A word-for-word restatement of the listing is the only acceptable answer.

=== Extracted information ===

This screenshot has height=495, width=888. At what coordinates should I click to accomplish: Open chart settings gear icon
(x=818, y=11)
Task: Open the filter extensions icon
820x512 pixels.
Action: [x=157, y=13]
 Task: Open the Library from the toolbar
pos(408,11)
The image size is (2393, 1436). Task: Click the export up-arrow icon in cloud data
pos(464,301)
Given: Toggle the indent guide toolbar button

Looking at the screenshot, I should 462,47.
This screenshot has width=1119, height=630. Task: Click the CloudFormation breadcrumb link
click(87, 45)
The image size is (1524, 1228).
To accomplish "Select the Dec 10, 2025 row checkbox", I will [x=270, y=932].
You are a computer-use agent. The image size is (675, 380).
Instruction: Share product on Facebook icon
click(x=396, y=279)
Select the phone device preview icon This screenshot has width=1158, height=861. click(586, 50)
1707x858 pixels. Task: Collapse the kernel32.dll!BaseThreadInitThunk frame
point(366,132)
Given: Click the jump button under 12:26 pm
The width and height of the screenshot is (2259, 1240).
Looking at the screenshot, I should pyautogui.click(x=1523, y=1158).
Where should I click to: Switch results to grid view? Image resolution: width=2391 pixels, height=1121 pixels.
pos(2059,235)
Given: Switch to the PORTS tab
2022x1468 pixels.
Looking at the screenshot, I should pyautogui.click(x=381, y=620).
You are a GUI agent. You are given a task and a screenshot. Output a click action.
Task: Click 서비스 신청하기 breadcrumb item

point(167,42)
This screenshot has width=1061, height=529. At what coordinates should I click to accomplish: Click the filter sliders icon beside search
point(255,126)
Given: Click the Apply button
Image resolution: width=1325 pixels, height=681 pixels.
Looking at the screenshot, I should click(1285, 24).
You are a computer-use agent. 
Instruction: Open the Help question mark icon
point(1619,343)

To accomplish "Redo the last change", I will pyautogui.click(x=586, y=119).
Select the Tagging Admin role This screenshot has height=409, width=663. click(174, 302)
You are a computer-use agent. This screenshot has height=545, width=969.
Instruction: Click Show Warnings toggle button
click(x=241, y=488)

===

▶ _Result of this exercise_
This screenshot has height=495, width=888. At what coordinates should I click to accomplish: Open chart settings gear icon
(x=818, y=11)
Task: Open the filter extensions icon
820x512 pixels.
Action: [x=157, y=13]
 Task: Open the Library from the toolbar
pos(408,11)
The image size is (2393, 1436). Task: Click the export up-arrow icon in cloud data
pos(464,301)
Given: Toggle the indent guide toolbar button

Looking at the screenshot, I should 462,47.
This screenshot has width=1119, height=630. Task: Click the CloudFormation breadcrumb link
click(87, 45)
The image size is (1524, 1228).
To accomplish "Select the Dec 10, 2025 row checkbox", I will [x=270, y=932].
You are a computer-use agent. The image size is (675, 380).
Instruction: Share product on Facebook icon
click(x=396, y=279)
Select the phone device preview icon This screenshot has width=1158, height=861. click(586, 50)
1707x858 pixels. Task: Collapse the kernel32.dll!BaseThreadInitThunk frame
point(366,132)
Given: Click the jump button under 12:26 pm
The width and height of the screenshot is (2259, 1240).
Looking at the screenshot, I should pyautogui.click(x=1523, y=1158).
Where should I click to: Switch results to grid view? Image resolution: width=2391 pixels, height=1121 pixels.
pos(2059,235)
Given: Switch to the PORTS tab
2022x1468 pixels.
Looking at the screenshot, I should pyautogui.click(x=381, y=620).
You are a GUI agent. You are given a task and a screenshot. Output a click action.
Task: Click 서비스 신청하기 breadcrumb item

point(167,42)
This screenshot has width=1061, height=529. At what coordinates should I click to accomplish: Click the filter sliders icon beside search
point(255,126)
Given: Click the Apply button
Image resolution: width=1325 pixels, height=681 pixels.
Looking at the screenshot, I should click(1285, 24).
You are a computer-use agent. 
Instruction: Open the Help question mark icon
point(1619,343)

To accomplish "Redo the last change", I will pyautogui.click(x=586, y=119).
Select the Tagging Admin role This screenshot has height=409, width=663. click(174, 302)
You are a computer-use agent. This screenshot has height=545, width=969.
Instruction: Click Show Warnings toggle button
click(x=241, y=488)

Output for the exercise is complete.